Why traditional grading systems are being reevaluated and the new form of student assessment some schools are implementing instead.
Grades have been the benchmark and dominant indicator of student achievement for ages. The five-letter grading system has been the most utilized across the U.S., but it’s clear that not all educators believe it’s an appropriate scale for measuring academic outcomes. There have been many alternative grading systems employed, especially in higher education, with the goal of providing a better perspective on student achievement. Still, there has been no definitive consensus on which grading system is most reflective of student learning, or if a one-size-fits-all method would even succeed across all ages and courses of study. Recently, some schools have been taking a new approach by renouncing grades entirely. Could this possibly be the answer? Read on to learn more about the arguments against traditional grading systems and the initial outcomes seen when a no grade strategy is put into practice.
The Case For Alternative Grading Systems
The letter grading system has remained prominent for a few reasons:
Many would argue that letter grades are motivating, they encourage students to learn subject matter in order to achieve a high score, and they drive competition to perform better than their peers
They translate across academic levels and grades, as most use this grading system especially within the same district
Letter grades are easy to assess and track throughout the duration of the course
At the same time, many critics of the system believe letter grading does not provide an accurate picture of a student’s learning and academic potential, citing the following reasons:
Letter grading systems can skew student motivation, as it tends to lead them to do whatever is necessary for the sole purpose of attaining a certain score rather than striving to learn and understand the actual subject matter
Cutoffs are largely arbitrary, as a single point difference on a 100-point scale is essentially irrelevant, yet it can place a student in an entirely different letter grade
They inherently promote competition as students are likely to compare their grade to those of their peers instead of aiming to compete with themselves
A letter grade may signify what percentage of the material was successfully learned, but it does not illustrate what they learned, strides they made, or virtually anything else about the student
The pitfalls of the letter grading system aren’t new discoveries. Numerous academic institutions have shunned this traditional process in favor of other methods to provide a better picture of student learning and potential. Some of the most popular alternative systems include pass/fail and rank-based grading, both of which intend to remove many of the negative characteristics of letter grades. For example, one major purpose of the pass/fail system is to eliminate the competitiveness associated with letter grades. If students achieve the expected level of learning, they are rewarded with the same grade as their peers who did the same. However, this method does tend to lower student motivation, as “just getting by” can become the ultimate goal. The rank-based, or curved, grading system makes a single point difference less arbitrary, although it sharply increases peer competition as all scores are on a comparative scale. Still, there hasn’t been one sure-fire method that is translatable across all grades and subjects while simultaneously addressing all issues, such as motivation, with current systems. Now, some educators are questioning whether a grading system is necessary at all.
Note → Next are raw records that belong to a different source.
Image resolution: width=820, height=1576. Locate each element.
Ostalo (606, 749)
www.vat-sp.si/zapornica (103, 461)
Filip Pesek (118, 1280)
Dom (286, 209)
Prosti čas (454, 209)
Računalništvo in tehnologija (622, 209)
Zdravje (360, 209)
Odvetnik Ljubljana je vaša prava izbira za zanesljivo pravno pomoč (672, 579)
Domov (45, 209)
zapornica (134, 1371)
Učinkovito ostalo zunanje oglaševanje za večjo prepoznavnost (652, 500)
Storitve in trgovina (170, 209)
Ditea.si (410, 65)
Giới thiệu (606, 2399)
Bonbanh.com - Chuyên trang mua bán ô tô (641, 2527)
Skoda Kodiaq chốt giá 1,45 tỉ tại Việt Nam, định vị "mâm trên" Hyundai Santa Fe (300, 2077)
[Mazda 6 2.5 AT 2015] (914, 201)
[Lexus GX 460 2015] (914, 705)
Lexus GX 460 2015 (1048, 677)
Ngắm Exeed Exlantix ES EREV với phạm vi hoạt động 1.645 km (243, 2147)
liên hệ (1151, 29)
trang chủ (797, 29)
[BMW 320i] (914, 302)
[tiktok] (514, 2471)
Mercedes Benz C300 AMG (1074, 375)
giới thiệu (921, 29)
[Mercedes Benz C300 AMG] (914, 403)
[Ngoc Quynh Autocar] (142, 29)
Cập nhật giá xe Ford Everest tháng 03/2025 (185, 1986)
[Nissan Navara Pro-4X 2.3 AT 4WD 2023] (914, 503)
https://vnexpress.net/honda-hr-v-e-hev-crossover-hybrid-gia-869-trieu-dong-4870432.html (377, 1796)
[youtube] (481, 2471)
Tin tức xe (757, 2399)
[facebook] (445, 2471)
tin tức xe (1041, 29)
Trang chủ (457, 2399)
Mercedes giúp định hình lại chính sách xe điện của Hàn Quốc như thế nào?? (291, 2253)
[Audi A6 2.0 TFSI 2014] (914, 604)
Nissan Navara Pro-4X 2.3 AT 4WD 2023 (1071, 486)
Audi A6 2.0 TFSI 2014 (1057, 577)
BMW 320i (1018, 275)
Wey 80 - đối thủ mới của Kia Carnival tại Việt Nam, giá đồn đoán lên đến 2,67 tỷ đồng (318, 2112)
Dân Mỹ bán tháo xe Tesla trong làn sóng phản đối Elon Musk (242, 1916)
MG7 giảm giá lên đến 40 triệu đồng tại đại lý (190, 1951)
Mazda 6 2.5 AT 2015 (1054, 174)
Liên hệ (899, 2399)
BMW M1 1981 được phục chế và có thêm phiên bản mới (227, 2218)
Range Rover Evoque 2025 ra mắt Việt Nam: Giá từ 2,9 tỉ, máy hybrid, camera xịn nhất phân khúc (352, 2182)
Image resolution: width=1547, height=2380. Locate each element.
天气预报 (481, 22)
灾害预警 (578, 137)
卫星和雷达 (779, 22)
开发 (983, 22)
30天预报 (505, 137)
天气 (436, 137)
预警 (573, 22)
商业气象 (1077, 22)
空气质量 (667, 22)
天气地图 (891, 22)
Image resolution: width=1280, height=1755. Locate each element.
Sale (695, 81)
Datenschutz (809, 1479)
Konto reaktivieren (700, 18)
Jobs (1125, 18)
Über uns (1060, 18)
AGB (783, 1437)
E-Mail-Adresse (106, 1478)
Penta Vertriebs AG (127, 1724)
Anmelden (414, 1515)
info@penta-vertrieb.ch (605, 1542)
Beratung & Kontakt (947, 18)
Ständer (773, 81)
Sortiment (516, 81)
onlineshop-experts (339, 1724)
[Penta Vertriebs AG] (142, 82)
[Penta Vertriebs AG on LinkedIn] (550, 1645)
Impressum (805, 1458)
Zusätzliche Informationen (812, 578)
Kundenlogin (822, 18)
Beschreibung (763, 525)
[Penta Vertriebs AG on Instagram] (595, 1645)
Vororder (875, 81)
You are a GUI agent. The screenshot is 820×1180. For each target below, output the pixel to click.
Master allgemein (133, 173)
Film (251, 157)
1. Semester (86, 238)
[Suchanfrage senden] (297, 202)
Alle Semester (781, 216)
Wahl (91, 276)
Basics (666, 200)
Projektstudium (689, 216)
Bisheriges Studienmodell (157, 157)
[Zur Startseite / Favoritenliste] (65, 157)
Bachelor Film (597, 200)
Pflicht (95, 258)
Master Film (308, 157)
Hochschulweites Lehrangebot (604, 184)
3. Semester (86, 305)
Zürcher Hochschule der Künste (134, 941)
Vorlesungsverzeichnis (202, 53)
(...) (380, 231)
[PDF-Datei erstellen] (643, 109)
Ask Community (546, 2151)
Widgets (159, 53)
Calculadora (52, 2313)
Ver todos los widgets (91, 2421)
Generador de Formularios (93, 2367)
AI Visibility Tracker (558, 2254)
Are Grades Even Necessary?
A new form of assessment has increasingly taken hold in schools across the nation, and grades aren’t part of the equation. Instead, many educators are advocating for narrative reports. The goal of this type of in-depth, feedback-focused report is to shift the focus from quantity to quality, emphasizing student potential, development, and achievement of learning objectives. This shift has become evident in many states and its popularity continues to grow. In New Hampshire, Sanborn High School measures student achievement through real-world projects and proficiency in specific life skills. The University of Michigan offers Competency-Based Education, deemphasizing student grade point average. Elementary schools in Fairfax County, Virginia eschewed a grading system and moved to narrative evaluation in 2012.
The changes haven’t necessarily been easy, with concerns that the new narrative reports aren’t as straightforward. Parents and students had a perceived understanding of what each letter grade meant, whereas discerning academic standing and subject mastery isn’t always as clear with these new forms of assessment. Also, when applying to colleges that traditionally base acceptance on grades, it’s not clear how the narrative report will translate.
On the flip side, those in favor of more narrative evaluations have noted a transformed atmosphere within schools, encouraging greater creativity, engagement in conversation, and personal development. Students and educators feel they are better prepared for the real world and have a greater understanding of where they need to focus, among other things. In a recent Mindshift article, one student expressed her amazement with an alternative method, explaining that she suddenly understood that she was learning how to learn versus just learning content. Clearly, this form of education has produced interesting results and continues to call for greater consideration as its popularity grows.
Quantitative grades in schools has been the standard for a very long time. As with any system that has been left virtually unchanged, it’s important to periodically assess performance and determine if amendments should be made. There have been many noticeable benefits associated with the removal of grades in the school system but, at this point, more research must be performed to determine just how significant the benefits of this method are. If the results do speak in favor of the gradeless system, the next step will be to establish the extent to which this method will be incorporated. In any case, proving substantial benefits would mean that learning could become a drastically different process in the years to come.